A blubbering futon salesman who can’t even manage to sell a mattress, Bob Funk (Michael Leydon Campbell) hates his job, drinks too much, and can’t stand his boss, who just so happens to his mother (Grace Zabriskie). One can say he sees the glass half-empty, incapable of living like other 9-5 drones. His social ineptness also proves a cause for concern, brandishing a few sexual harassment complaints, joblessness, and at least one or two alcohol-induced spats. Funk is quite simply a fool, possibly harboring a few mental disorders, and living in a cesspool of irksome dilberts, endlessly treading water in this game of life. No one frankly knows how to help him, or cares: His doting brother tries to play mediator between Bob and their hellish mother but soon reveals himself as miserably callous as the rest. Fortunately, the sweet new girl, Ms. Thorne (Rachel Leigh Cook), makes his life a little more tolerable—even when his employment options narrow down to janitorial services.

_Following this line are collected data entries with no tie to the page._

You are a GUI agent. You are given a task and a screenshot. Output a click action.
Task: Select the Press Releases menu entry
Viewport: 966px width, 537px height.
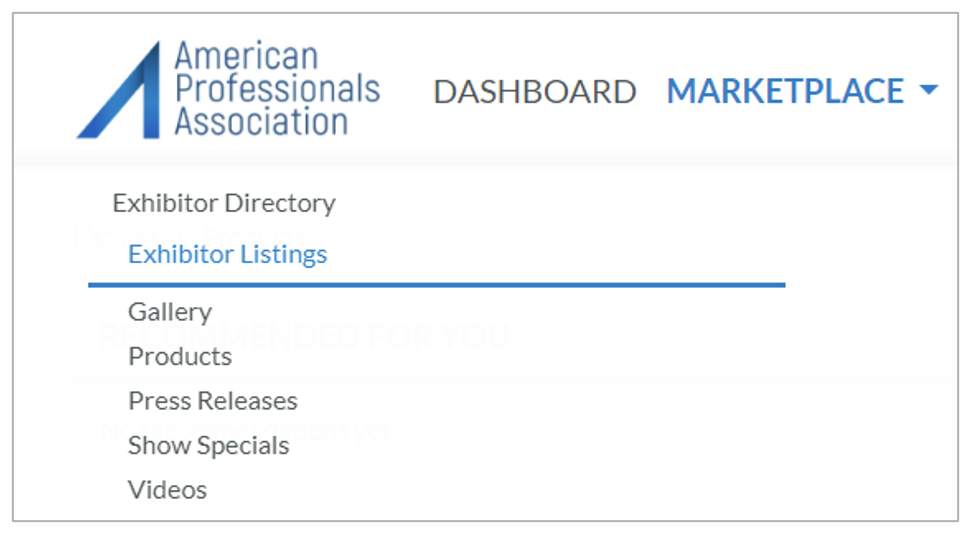[x=213, y=401]
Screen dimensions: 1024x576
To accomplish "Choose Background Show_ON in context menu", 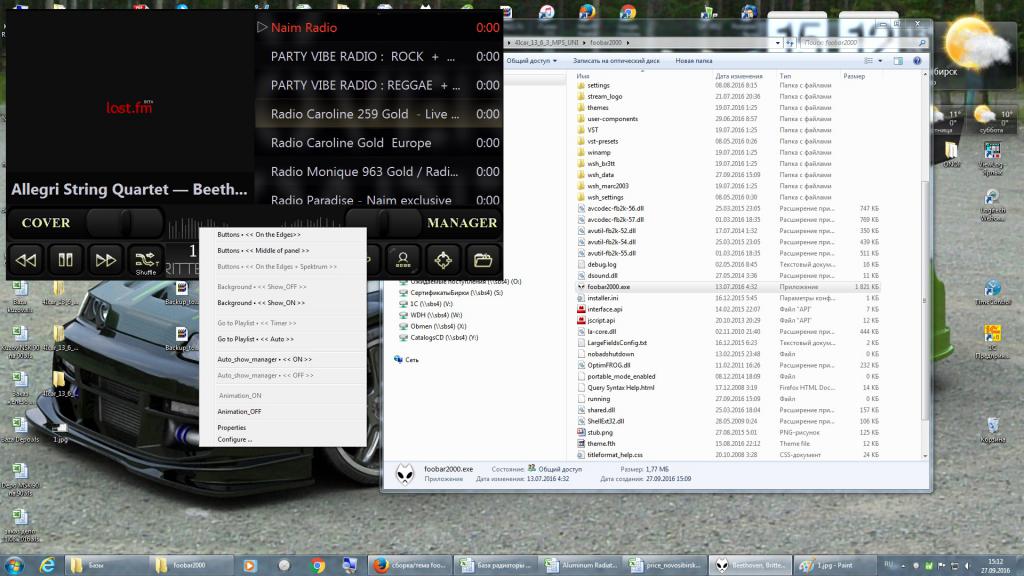I will [x=263, y=302].
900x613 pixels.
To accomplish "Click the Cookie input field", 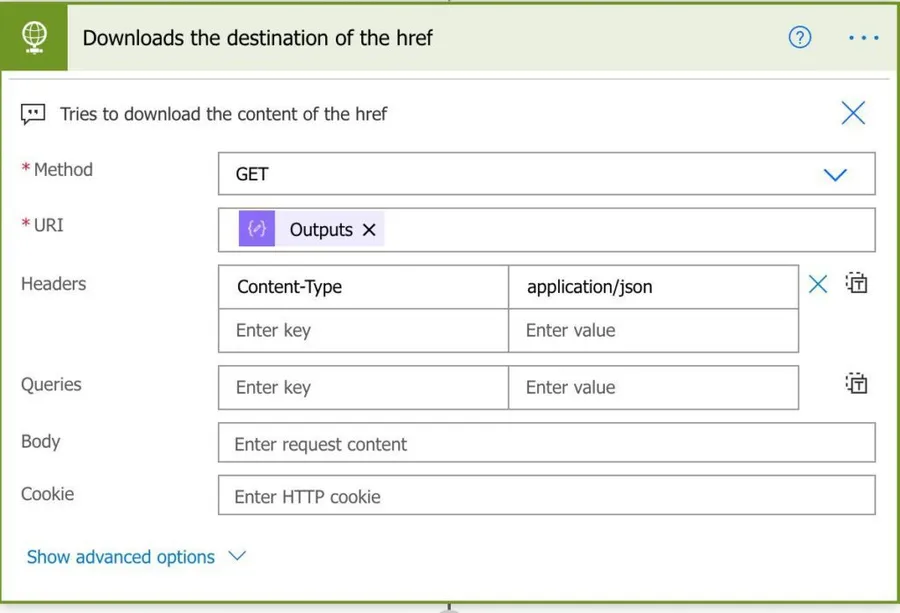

Playing the misogynistic, bar-hopping, impulsive, titular irritant, Campbell’s thespy histrionics come off as truly labored—most likely due to the source material: His character is so narrowly drawn, providing no window into Funk’s soul other than through many incomprehensible, galling monologues when he visits a therapist. And surrounding Funk are a few too many Office Space clones (Stephen Root shows up on Milton auto pilot); these characters are insufferable to watch, as the actors never transcend the flimsily sown archetypes. Amy Ryan makes a cameo as one of Funk’s one-night stands, and is probably the only actor to leave untarnished from writer-director Craig Carlisle’s clunky script. (I still wonder, though, when Ryan decided to sign on to this debacle: before or after the Gone Baby Gone Oscar nod?)

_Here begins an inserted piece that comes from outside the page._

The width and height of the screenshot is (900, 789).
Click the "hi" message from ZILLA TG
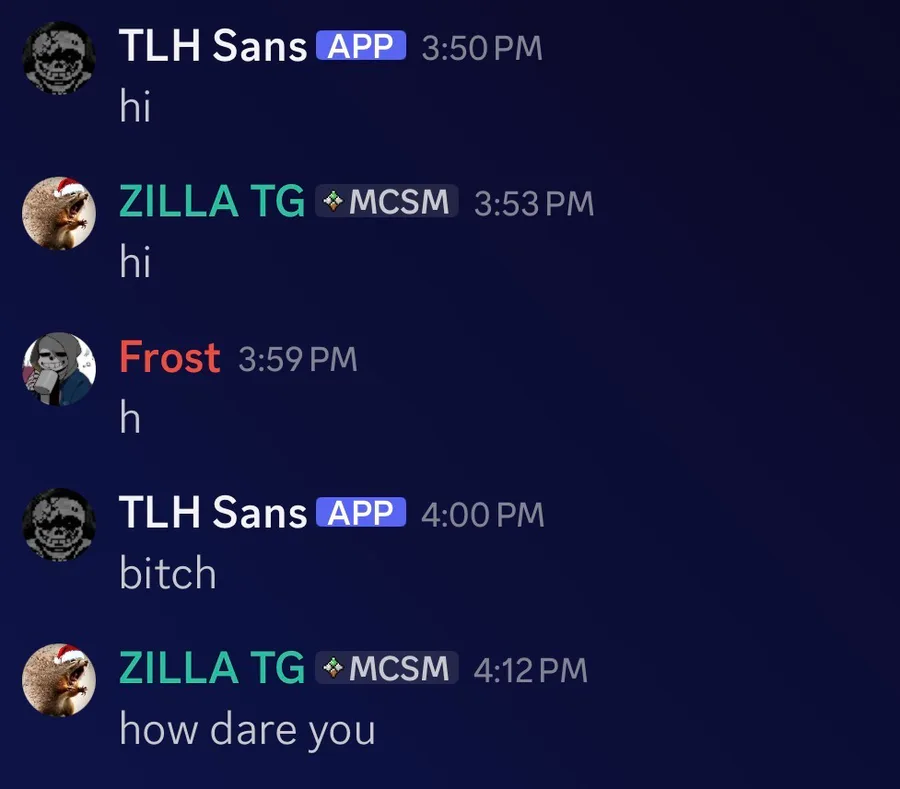[x=135, y=262]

Revealing scant insight into this ubiquitous American experience, or providing one character to actually root for in this mess, Carlisle’s Bob Funk is in drastic need of a cinematic shock at 24 frames per second. At least Robert Altman could paint misanthropy in a humorous light, and with a wide cast of characters that establish a far finer and engrossing world to Mr. Funk’s. Better call in sick than be privy to a sizable workday as lackluster as this maladroit endurance test.